→ TASK
A single number is the whole answer: the tally of lines in the data below that include the word "sidebar".

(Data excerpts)
Segment Open

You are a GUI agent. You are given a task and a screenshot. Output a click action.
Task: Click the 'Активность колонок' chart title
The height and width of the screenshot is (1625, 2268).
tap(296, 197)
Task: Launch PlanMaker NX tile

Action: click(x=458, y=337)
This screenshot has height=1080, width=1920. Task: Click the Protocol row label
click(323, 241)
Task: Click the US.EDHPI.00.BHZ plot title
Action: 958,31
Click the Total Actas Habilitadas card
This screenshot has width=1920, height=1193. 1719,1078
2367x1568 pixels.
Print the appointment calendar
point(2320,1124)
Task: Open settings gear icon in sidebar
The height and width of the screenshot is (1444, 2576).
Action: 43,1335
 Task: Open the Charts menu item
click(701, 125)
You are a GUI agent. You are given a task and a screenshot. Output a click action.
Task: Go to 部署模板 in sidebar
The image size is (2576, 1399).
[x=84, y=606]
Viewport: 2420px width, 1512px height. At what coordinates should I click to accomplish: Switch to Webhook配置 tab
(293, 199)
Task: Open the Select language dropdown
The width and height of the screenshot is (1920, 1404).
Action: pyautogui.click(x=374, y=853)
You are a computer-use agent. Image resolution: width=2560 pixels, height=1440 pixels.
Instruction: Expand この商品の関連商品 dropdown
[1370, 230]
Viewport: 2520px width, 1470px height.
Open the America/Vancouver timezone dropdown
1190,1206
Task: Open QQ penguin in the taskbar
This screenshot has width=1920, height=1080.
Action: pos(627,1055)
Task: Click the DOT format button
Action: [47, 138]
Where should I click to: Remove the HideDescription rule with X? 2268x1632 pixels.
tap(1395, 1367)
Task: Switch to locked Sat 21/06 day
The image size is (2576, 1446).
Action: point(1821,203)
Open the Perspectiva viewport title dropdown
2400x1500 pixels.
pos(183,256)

Segment Closed

→ OUTPUT FOR THIS TASK
2